JOB
Convert the lines from the one containing "Where should I click to: Focus" through the one containing "coord(191,240)", inclusive, into a JSON list of strings with one string per line and blank lines omitted.
───── SUPPLIED RECORDS ─────
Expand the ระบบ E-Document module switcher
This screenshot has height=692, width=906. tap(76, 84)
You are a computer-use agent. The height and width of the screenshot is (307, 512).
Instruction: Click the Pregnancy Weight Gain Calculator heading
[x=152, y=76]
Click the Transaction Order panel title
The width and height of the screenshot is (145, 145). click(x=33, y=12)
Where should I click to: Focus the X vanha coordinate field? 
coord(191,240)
─────
───── SUPPLIED RECORDS ─────
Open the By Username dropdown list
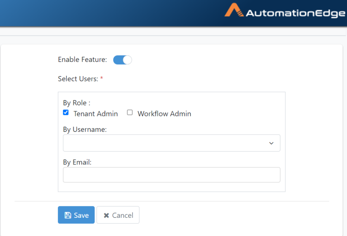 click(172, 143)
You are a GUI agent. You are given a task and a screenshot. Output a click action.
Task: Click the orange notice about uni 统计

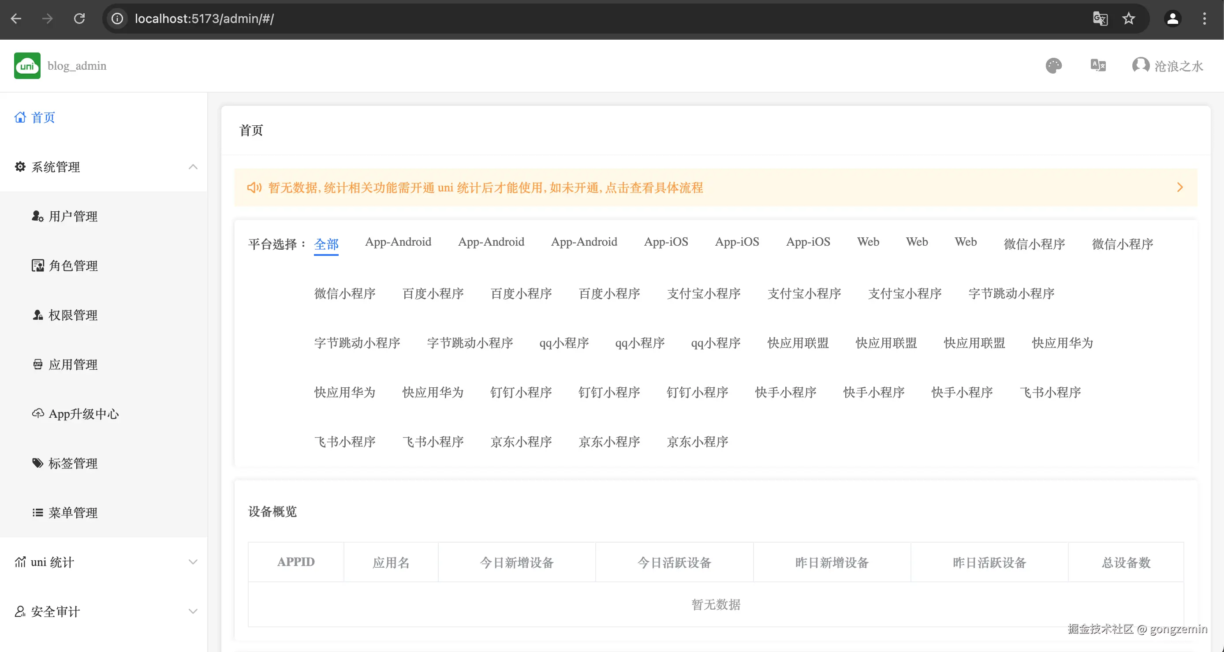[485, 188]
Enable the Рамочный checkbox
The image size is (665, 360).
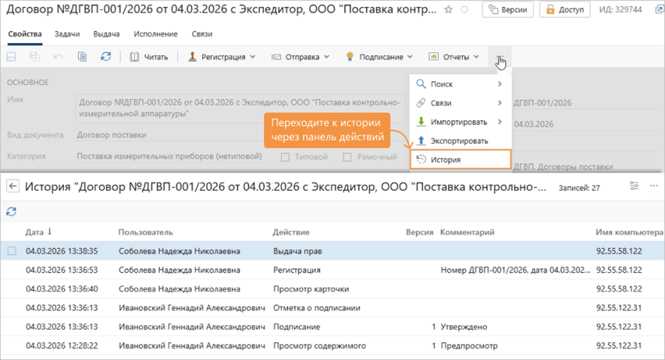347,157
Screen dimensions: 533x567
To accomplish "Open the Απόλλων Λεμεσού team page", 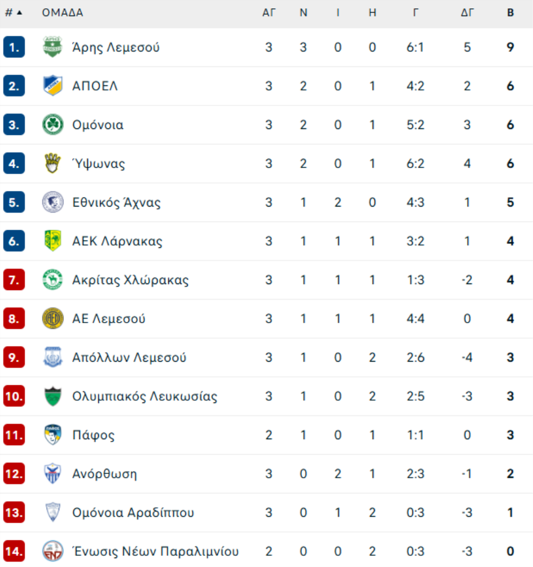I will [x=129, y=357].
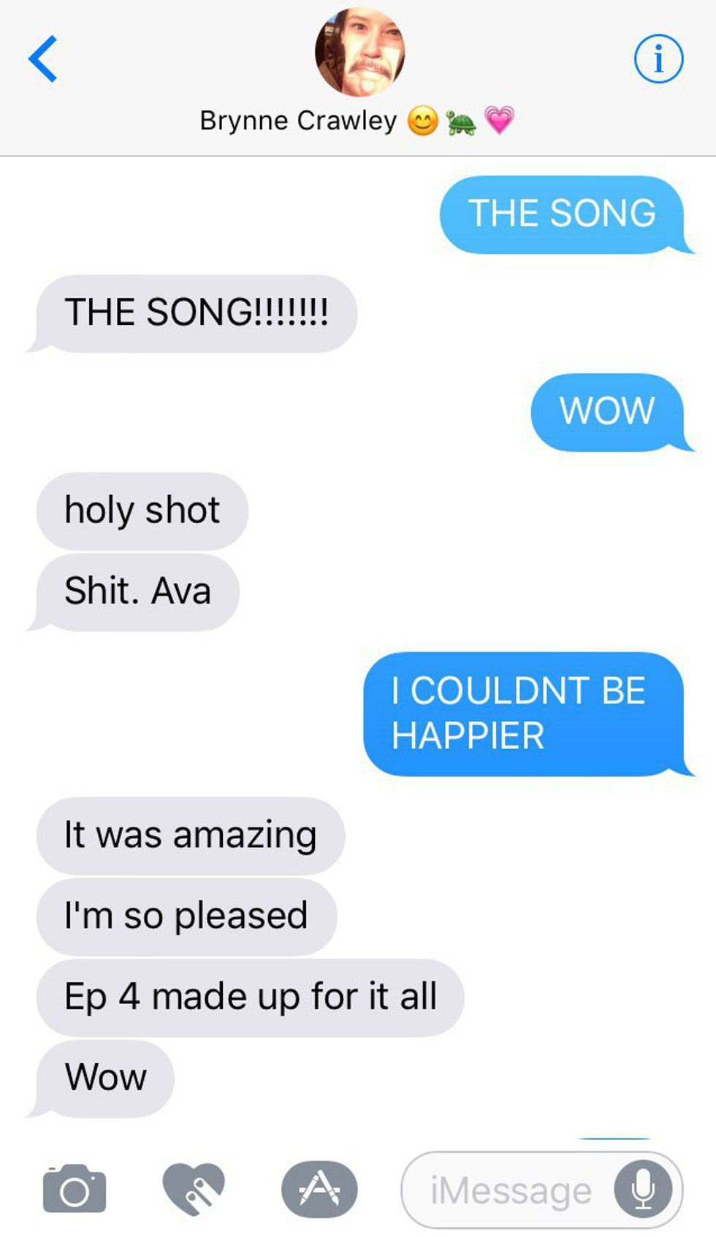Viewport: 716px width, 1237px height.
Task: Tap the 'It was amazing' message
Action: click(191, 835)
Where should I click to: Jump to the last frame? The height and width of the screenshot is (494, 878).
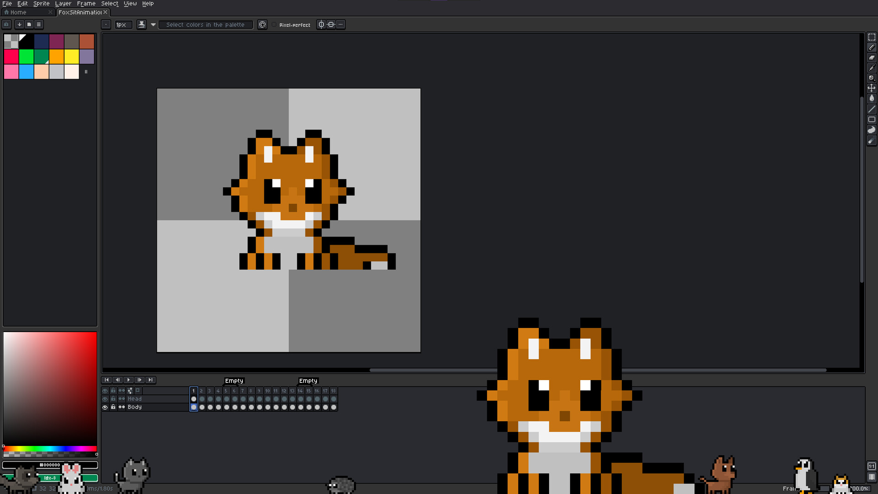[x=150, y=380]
─────
SOLUTION
[
  "Where should I click to: Focus the X vanha coordinate field? ",
  "coord(191,240)"
]